Il parlamento turco ha approvato una legge che punta a vietare i social ai minori di 15 anni, con l’obiettivo di limitare in modo drastico l’accesso delle fasce più giovani alle piattaforme digitali. Si tratta di una delle normative più restrittive al mondo in materia, e ora la palla passa al presidente Recep Tayyip Erdogan, che ha 15 giorni di tempo per firmarla e renderla operativa. Un passaggio formale, certo, ma tutt’altro che scontato nel suo significato politico.
Nel concreto, la legge impone alle piattaforme social obblighi piuttosto pesanti. Dovranno implementare sistemi di verifica dell’età più efficaci, rendendo impossibile ai minori di 15 anni la creazione di un account. Parallelamente, viene richiesta l’introduzione di strumenti di controllo parentale, pensati per dare alle famiglie una supervisione più attiva su quello che i figli fanno online. Il punto è che non si parla solo di buone intenzioni: le aziende che non si adeguano rischiano sanzioni concrete, dalla riduzione della larghezza di banda fino a multe imposte dalle autorità competenti. E la cosa non riguarda solo i social network classici come Instagram, TikTok, Facebook e YouTube, ma anche le società di gaming online, che saranno obbligate a nominare un rappresentante nel Paese per garantire il rispetto delle regole.

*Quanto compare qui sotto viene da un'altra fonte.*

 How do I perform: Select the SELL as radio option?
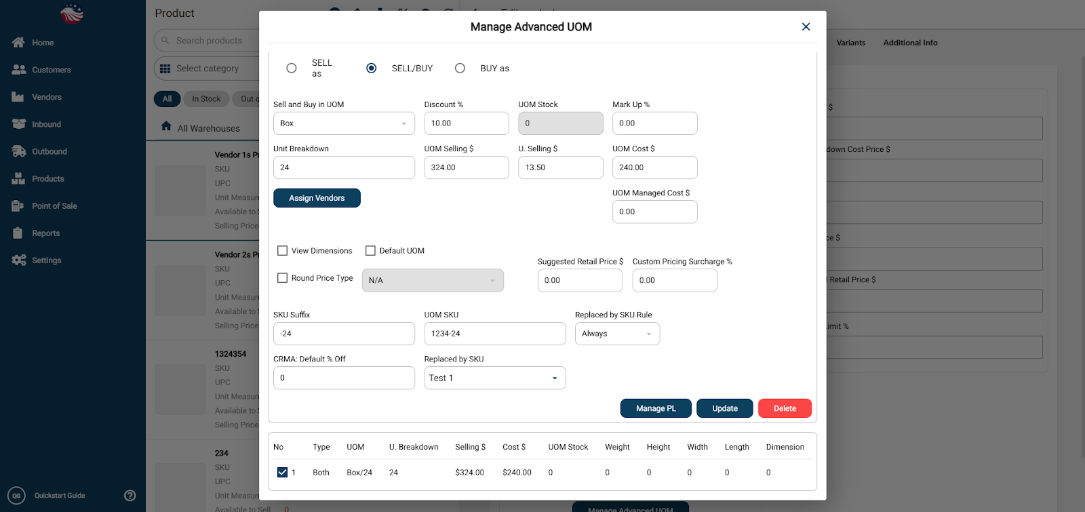point(292,68)
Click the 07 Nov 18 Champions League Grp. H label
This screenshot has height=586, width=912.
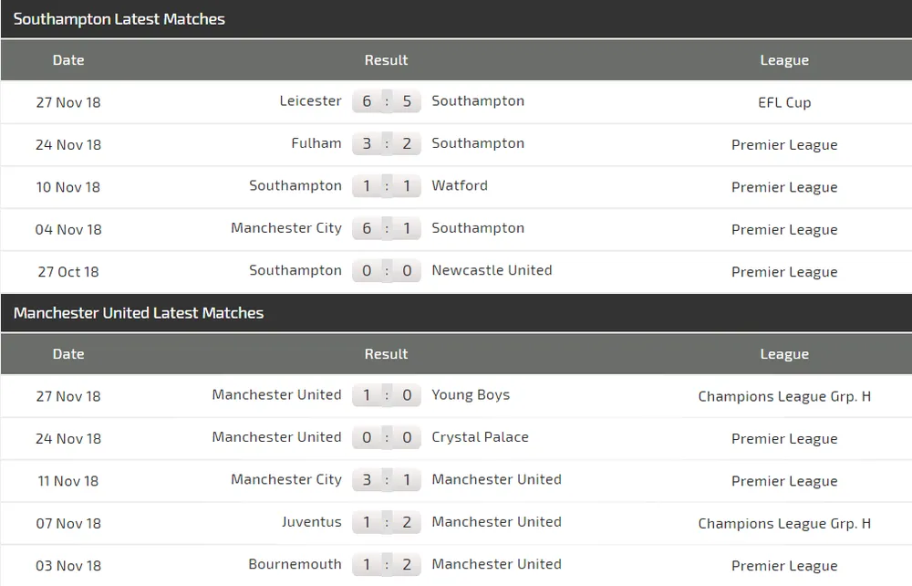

Il contesto: la tragedia di Kahramanmaras e le tensioni con le piattaforme
Questa legge per vietare i social ai minori di 15 anni non nasce nel vuoto. L’accelerazione del dibattito politico in Turchia è arrivata dopo un gravissimo episodio di cronaca a Kahramanmaras, dove un ragazzo di 14 anni ha ucciso nove studenti e un insegnante in una scuola media. Le autorità stanno indagando anche sull’attività online dell’autore dell’attacco, e questo elemento ha dato una spinta fortissima alla discussione parlamentare. Lo stesso Erdogan è intervenuto pubblicamente con toni durissimi, definendo le piattaforme social delle “cloache” e ribadendo la necessità di proteggere la sicurezza e la privacy dei minori.
Non mancano però le voci critiche. L’opposizione ha sollevato perplessità legate ai diritti e alle libertà di accesso all’informazione, sostenendo che la tutela dei più giovani dovrebbe passare attraverso politiche educative e strumenti di supporto, piuttosto che tramite divieti generalizzati. Va detto che la Turchia ha una storia recente fatta di rapporti complicati con le piattaforme digitali: episodi di restrizioni temporanee o blocchi, come nel caso di Instagram nel 2024 o di X in diverse occasioni, spesso legati a eventi politici o momenti di crisi.
Una tendenza che va ben oltre i confini turchi
La decisione turca si inserisce in un fenomeno che sta prendendo piede a livello globale. Negli ultimi mesi diversi Paesi si sono mossi per limitare l’accesso dei più giovani ai social, spesso fissando soglie di età tra i 15 e i 16 anni. L’Australia, ad esempio, ha già introdotto restrizioni per i minori di 16 anni con la rimozione di milioni di account. Anche Indonesia, Spagna, Francia e Regno Unito stanno valutando o implementando misure simili. Il denominatore comune è la crescente preoccupazione per rischi come cyberbullismo, dipendenza, truffe online e esposizione a materiale inappropriato. Con l’eventuale firma di Erdogan, la Turchia si preparerebbe a diventare uno dei Paesi più restrittivi in materia di accesso dei minori ai social, contribuendo a ridefinire i confini dell’esperienza digitale per le nuove generazioni.